Furthermore, a method for manufacturing a superconducting quantum circuit according to the present disclosure includes: forming a laminated body of a superconducting material on a substrate, in which the step of forming the laminated body includes: forming a pair of main patterns spaced apart from each other in a first direction on the substrate, and forming a connection pattern on the substrate and the pair of main patterns to connect the pair of main patterns, the step of forming the connection pattern includes: forming a pair of first conductor patterns extending in the first direction and having a first gap portion for spacing apart in the first direction by a first oblique deposition from one side in the first direction via a mask having a pair of openings spaced apart from each other in the first direction, forming an oxide film on a surface of the pair of first conductor patterns, and forming a pair of second conductor patterns extending in the first direction and having a second gap portion for spacing apart in the first direction by a second oblique deposition from the other side in the first direction via the mask to overlap the pair of first conductor patterns while being shifted in the first direction in such a way as to straddle the first gap portion, and forming a Josephson junction portion located between the first gap portion and the second gap portion in plan view by overlapping one of the pair of first conductor patterns and one of the pair of second conductor patterns by way of the oxide film, a boundary line between the substrate and the pair of main patterns in plan view includes: an opposing boundary line located on a side where the pair of main patterns face each other in the first direction, and a non-opposing boundary line other than the opposing boundary line, and in the step of forming the pair of first conductor patterns, the pair of first conductor patterns forms a ride-on portion riding on the pair of main patterns from the substrate, and forms the ride-on portion in such a way as to overlap at least the non-opposing boundary line.

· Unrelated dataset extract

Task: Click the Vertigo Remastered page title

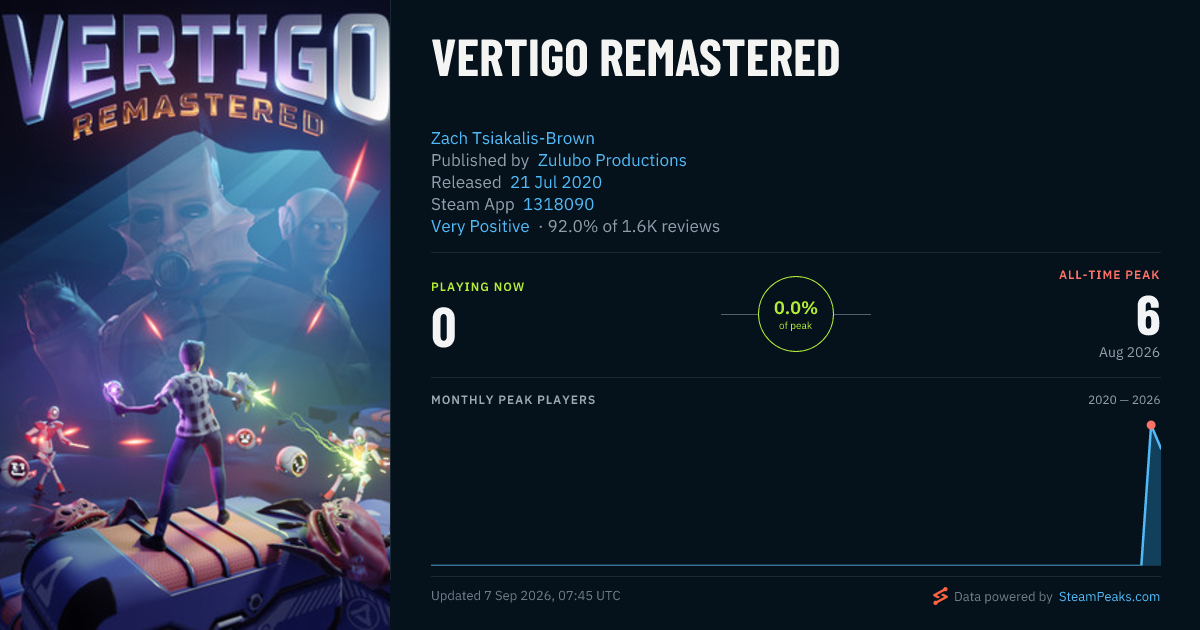Action: (635, 58)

According to the present disclosure, the main pattern formed on the substrate and the first conductor pattern riding on the main pattern can be reliably connected.

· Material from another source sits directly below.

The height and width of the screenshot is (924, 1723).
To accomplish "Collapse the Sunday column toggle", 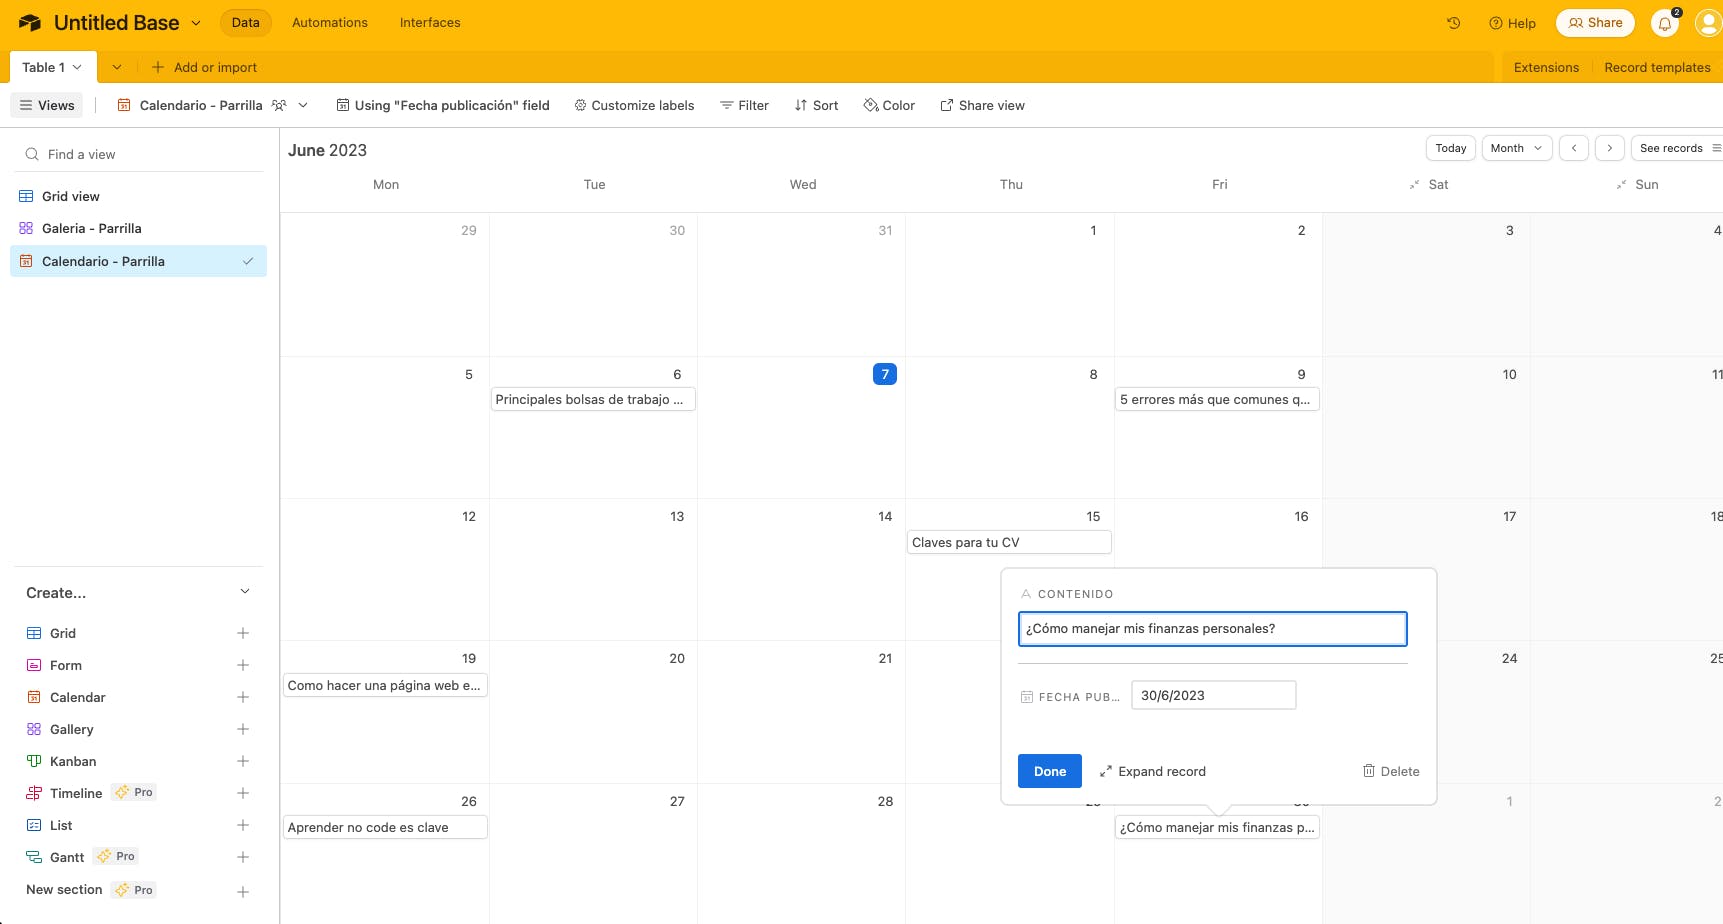I will tap(1621, 185).
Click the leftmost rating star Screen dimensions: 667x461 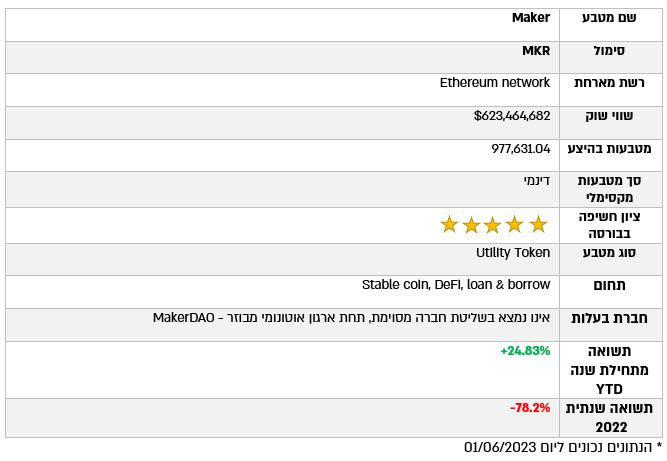pos(450,225)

BRIEF DESCRIPTION OF THE DRAWINGS

Exemplary features and advantages of the present disclosure will become apparent from the following detailed description when taken with the accompanying drawings in which:

FIG. 1 is a plan view of a superconducting quantum circuit according to a minimum configuration example of the present disclosure;

FIG. 2 is a plan view of the superconducting quantum circuit according to a first example embodiment of the present disclosure;

FIG. 3 is a cross-sectional view taken along line III-III illustrated in FIG. 2;

FIG. 4 is an enlarged plan view of a region A illustrated in FIG. 3;

FIGS. 5A to SE are process charts illustrating a method for manufacturing the superconducting quantum circuit according to the first example embodiment of the present disclosure;

FIGS. 6A to 6D are process charts illustrating a method for manufacturing the superconducting quantum circuit according to the first example embodiment of the present disclosure;

FIGS. 7A to 7D are process charts illustrating a method for manufacturing the superconducting quantum circuit according to the first example embodiment of the present disclosure;

FIG. 8 is a plan View of a superconducting quantum circuit according to a second example embodiment of the present disclosure;

FIG. 9 is an enlarged plan View of the main part of the superconducting quantum circuit according to the second example embodiment of the present disclosure;

FIG. 10 is a plan View of a superconducting quantum circuit according to a third example embodiment of the present disclosure; and

FIG. 11 is an enlarged plan View of the main part of the superconducting quantum circuit according to the third example embodiment of the present disclosure.

EXAMPLE EMBODIMENT

A minimum configuration example of the present disclosure will be described with reference to FIG. 1.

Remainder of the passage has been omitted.